PROBLEM: Copy out all lines of the records in which the word "agent" appears.

# # # # #

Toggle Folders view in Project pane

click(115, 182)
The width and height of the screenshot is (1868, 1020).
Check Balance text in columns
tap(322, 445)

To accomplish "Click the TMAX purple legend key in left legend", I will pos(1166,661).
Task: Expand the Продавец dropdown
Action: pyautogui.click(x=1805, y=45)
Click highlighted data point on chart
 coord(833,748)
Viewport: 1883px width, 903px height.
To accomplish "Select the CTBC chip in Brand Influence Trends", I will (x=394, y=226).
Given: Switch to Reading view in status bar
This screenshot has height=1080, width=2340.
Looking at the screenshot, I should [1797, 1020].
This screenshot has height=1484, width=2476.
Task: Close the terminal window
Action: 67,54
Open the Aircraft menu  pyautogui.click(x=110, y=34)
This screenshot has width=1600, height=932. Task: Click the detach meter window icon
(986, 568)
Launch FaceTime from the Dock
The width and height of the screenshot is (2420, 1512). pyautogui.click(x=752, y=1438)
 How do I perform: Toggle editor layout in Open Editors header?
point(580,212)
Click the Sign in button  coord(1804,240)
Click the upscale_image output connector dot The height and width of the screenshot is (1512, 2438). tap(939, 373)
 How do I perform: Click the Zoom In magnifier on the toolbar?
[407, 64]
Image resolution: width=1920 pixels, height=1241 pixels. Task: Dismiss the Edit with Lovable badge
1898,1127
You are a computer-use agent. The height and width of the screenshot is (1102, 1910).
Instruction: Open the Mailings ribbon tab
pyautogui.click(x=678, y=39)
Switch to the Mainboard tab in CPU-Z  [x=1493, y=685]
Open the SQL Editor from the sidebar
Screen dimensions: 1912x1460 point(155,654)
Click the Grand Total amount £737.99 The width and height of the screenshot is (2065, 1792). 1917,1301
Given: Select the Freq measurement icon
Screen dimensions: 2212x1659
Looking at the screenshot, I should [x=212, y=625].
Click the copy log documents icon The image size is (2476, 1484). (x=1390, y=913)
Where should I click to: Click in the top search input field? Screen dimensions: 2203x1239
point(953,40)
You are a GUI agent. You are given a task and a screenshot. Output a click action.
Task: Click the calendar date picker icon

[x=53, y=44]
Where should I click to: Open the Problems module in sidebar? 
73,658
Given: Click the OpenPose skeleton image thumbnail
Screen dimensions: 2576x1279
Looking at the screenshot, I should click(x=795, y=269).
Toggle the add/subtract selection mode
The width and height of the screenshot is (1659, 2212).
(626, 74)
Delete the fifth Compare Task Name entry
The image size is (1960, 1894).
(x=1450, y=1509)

# # # # #

SOLUTION TO THE EXERCISE:
You are a computer-use agent. The height and width of the screenshot is (1102, 1910).
You are a GUI agent. You are given a task and a screenshot. Output a click action.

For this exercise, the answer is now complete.